Q First things first: Tell us why we should shrink our lawn.
A The No. 1 reason is the work involved in maintaining a lawn -- not just the hours but the kind of work: I call it "destructive maintenance." You're going against what the grass wants to do. It's a constant battle ... the noise of the power mower... it's the opposite of nurturing plants and helping them grow.
The No. 2 reason is if you enjoy wildlife, like butterflies and birds. They're not attracted to lawns. A less-lawn landscape can bring those creatures in. For many of us these days, our yards are our main connection to the outdoors. If it's just a lawn, there's not much living out there. Our lives are emptier without that connection to nature.
Q In your book, you refer to lawns as "the little black dress of landscaping." Explain.
A A lawn is socially acceptable, it fits most occasions, and it won't make any waves. It's kind of a default. It fits a lot of styles, and can be used for a lot of different areas. It's a basic outdoor carpet.
Q Many people think they owe it to their neighbors to maintain a swath of perfect turf. Do you think less-lawn landscapes are getting more socially acceptable?
A Things are changing, and will continue to as water scarcity increases, and petroleum costs rise. It depends on the area. I used to live in St. Paul, and in those neighborhoods, things have changed a lot. You can see the difference. There are more boulevard plantings now. In the suburbs, some places have laws about the height of plantings, but in a lot of places, [lawns] are only a custom. The more people try different things, the more acceptable it becomes.

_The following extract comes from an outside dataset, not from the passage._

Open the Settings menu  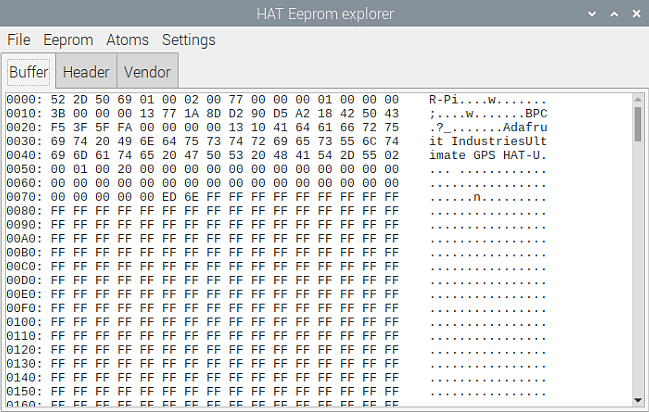point(188,40)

Q You suggest converting little-used lawn spaces to gardens. Give us a couple of examples.
A Look at the places where you only go to to mow, like the piece of land along the alley, or between the building and the sidewalk, or the boulevard that's down the hill from the rest of the yard. The places you have to drag the mower to, that are hard to get to or cut off from the rest of the yard. Those are easy places to start. You aren't getting any use of your lawn there anyway.

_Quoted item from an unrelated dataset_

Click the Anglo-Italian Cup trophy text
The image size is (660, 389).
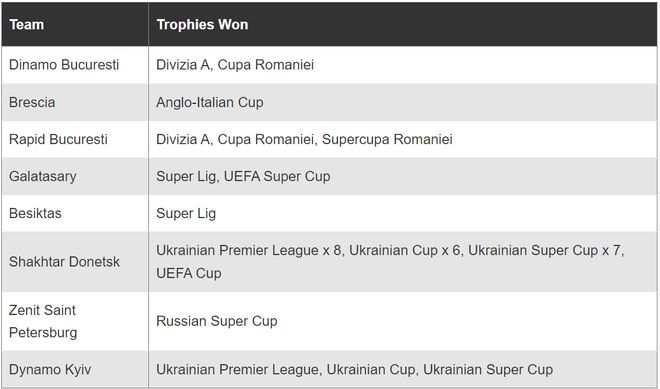coord(210,102)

Q You encourage use of turf substitutes. What are a few of your favorites?
A People usually think about other plants, but they should also think about patios. Rocks or pavers are more useful than lawn for creating a sitting area outdoors, and it saves a lot of work. Another exciting alternative is a pond. It still gives you a low, open area, for visual purposes. And it adds aliveness ... reflections, the sun sparkling on the water ... dragonflies. Depending on what you want your landscape to do, a pond can be wonderful.
Q Between the dismal economy and the local food movement, there's a lot of interest in vegetable gardening this year. Any tips on how to create a functional, food-producing garden that's also an attractive part of the landscape?
A Vegetable gardens can be beautiful! Food gardens in general can be beautiful -- don't forget herbs -- they're expensive in the store, and you can save even more money. What makes a vegetable garden attractive is having vertical elements, like those cute little bamboo towers for peas, or a fence where squash can be trained up. Raised beds are visually very appealing. And you can use rock and wood to add sculptural elements that stand out, regardless of what the plants are doing. Adding flowers also helps. They bring in insects to pollinate the crops.
Q What are some especially attractive edible plants?
A I like scarlet runner beans. They're fun for kids, and they attract hummingbirds. I love garden sage. It has furry gray-green leaves that last late into the fall; you can clip them and use them for your Thanksgiving stuffing. And horseradish I just adore. It's a really good perennial alternative to canna lilies. It has big tropical-looking foliage, and magnificent white flowers. I saw a hedge of it, and it was just stunning.
Q What lawn-shrinkage ideas work especially well in Minnesota?
A Our extremes of weather make a four-season landscape even more important. When we're stuck indoors and look outside, what do we see? Dormant grass with snow on top of it? There are all kinds of possibilities with trees and shrubs that add visual interest all four seasons, and also block winter wind and create sheltered areas. Those things make a big difference here.